EXERCISE:
Your answer should be every line of the entries that has the string "will" in it.

(Stored records)
○ ○ ○ ○ ○

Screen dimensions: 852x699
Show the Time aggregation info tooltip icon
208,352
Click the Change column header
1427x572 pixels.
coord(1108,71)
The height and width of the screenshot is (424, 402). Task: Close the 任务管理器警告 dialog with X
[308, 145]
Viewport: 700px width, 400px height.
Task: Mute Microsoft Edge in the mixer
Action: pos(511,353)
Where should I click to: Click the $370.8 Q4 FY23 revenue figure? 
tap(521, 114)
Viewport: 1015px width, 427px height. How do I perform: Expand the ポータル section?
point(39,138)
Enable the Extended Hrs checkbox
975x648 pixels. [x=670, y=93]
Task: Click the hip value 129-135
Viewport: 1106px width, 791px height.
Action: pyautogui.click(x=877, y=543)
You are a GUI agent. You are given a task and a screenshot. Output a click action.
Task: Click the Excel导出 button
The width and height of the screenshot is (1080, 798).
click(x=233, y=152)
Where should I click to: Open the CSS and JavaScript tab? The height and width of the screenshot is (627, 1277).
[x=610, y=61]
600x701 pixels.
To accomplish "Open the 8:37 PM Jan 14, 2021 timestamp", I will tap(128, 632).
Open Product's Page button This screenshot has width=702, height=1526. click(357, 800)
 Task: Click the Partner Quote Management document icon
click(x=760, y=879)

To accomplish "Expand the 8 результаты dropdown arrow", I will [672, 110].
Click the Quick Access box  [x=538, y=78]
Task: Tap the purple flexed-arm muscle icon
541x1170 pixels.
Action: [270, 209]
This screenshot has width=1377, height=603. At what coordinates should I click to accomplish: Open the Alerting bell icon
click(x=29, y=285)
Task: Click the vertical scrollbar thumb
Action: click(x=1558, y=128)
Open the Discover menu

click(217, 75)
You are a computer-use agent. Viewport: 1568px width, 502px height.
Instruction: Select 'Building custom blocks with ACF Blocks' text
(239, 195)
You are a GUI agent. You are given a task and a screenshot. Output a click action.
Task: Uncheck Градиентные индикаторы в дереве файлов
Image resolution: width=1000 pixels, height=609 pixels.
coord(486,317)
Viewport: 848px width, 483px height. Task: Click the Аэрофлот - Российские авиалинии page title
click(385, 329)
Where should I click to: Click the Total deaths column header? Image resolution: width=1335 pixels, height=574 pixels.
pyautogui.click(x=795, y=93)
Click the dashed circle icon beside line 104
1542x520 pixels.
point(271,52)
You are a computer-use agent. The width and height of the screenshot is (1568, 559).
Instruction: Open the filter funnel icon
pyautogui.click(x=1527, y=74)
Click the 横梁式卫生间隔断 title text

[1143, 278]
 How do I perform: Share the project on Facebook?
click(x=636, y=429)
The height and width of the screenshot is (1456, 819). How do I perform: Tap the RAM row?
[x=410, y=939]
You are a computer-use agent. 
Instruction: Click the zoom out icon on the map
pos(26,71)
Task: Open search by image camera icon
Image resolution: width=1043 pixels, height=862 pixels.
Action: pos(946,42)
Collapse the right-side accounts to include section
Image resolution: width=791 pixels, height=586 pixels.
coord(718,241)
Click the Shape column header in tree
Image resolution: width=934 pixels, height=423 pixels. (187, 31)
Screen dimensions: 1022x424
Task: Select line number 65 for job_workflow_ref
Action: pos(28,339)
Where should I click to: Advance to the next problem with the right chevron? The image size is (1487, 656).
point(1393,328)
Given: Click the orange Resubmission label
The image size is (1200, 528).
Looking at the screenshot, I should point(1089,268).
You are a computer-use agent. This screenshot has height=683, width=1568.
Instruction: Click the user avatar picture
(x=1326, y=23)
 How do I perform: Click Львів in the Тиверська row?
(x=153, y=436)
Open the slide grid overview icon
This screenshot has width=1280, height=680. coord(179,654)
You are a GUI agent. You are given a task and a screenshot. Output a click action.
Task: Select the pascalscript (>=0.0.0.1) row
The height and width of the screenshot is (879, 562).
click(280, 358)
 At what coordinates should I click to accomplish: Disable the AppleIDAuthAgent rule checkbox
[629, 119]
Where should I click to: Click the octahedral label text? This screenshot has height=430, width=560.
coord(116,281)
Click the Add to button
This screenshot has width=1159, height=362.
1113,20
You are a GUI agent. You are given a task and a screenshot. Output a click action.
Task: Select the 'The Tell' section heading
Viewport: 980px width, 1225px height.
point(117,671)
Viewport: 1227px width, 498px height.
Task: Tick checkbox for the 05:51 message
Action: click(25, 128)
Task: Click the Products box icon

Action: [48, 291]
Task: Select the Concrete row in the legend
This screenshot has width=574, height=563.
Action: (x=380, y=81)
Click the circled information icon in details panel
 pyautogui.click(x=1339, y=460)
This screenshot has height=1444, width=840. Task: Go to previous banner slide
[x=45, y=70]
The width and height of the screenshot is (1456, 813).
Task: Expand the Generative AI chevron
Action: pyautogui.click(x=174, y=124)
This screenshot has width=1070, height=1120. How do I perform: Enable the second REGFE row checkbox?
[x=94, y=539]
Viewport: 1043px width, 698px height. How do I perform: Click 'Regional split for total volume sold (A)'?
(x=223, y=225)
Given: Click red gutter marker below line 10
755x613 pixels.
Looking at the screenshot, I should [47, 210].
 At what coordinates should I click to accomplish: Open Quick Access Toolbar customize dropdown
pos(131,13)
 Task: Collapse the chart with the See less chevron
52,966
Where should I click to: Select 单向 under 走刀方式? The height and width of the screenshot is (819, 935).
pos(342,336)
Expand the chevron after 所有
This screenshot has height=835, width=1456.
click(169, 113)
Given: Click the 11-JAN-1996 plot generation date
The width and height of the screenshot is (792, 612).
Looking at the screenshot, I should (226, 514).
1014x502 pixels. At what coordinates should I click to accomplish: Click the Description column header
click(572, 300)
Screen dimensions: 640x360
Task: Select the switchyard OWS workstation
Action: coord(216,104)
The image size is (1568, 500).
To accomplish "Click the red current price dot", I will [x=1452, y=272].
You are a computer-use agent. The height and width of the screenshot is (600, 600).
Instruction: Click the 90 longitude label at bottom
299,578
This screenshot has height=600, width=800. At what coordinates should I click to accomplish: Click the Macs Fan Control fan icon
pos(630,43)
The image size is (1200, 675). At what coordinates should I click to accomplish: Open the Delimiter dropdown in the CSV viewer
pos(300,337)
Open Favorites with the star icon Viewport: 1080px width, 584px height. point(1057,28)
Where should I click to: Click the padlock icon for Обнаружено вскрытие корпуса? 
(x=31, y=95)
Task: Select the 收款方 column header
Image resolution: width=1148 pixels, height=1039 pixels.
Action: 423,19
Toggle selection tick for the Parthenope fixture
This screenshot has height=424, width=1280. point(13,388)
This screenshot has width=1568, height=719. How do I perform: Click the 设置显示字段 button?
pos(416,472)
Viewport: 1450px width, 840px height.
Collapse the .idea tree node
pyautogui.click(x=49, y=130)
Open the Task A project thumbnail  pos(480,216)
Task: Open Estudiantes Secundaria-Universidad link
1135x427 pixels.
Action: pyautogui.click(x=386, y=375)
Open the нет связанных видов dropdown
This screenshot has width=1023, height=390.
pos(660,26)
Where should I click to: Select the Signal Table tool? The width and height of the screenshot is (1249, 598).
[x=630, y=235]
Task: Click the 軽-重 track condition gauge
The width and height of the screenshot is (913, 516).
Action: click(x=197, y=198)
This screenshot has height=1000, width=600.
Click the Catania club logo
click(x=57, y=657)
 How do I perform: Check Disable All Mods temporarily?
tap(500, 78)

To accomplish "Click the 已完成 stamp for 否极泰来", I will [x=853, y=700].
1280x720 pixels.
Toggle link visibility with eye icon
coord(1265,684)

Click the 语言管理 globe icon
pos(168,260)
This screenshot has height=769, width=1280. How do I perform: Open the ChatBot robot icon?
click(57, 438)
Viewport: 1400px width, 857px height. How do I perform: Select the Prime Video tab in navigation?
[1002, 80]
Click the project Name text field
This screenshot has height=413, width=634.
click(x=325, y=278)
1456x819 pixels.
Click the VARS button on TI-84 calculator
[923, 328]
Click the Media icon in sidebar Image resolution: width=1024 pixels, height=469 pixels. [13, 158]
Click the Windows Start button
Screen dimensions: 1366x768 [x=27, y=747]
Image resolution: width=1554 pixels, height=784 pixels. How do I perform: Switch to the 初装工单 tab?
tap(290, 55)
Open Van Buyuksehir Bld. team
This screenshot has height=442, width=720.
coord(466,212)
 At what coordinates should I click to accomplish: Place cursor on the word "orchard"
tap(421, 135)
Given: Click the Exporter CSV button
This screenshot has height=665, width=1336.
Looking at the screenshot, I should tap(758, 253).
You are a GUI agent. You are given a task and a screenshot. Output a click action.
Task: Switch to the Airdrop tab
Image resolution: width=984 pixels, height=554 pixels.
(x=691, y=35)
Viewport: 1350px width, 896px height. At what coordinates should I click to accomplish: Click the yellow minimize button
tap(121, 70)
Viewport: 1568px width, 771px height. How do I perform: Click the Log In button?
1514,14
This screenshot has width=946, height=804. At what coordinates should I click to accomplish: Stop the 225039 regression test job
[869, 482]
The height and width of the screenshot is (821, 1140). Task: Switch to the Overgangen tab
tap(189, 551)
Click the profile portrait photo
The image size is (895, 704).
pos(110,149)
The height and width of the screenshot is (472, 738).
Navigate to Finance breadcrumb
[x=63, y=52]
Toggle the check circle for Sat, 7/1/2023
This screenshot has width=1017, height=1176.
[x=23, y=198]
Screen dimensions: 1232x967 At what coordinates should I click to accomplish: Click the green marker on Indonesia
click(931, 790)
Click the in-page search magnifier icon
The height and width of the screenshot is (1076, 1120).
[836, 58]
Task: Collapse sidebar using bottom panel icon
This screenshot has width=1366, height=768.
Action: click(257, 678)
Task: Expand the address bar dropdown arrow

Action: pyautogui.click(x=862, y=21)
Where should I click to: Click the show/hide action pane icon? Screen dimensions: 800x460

○ ○ ○ ○ ○

ANSWER BOX:
To accomplish "Open the 8:37 PM Jan 14, 2021 timestamp", I will tap(128, 632).
To accomplish "Expand the 8 результаты dropdown arrow", I will [672, 110].
To accomplish "Click the red current price dot", I will [x=1452, y=272].
To accomplish "Click the 已完成 stamp for 否极泰来", I will [x=853, y=700].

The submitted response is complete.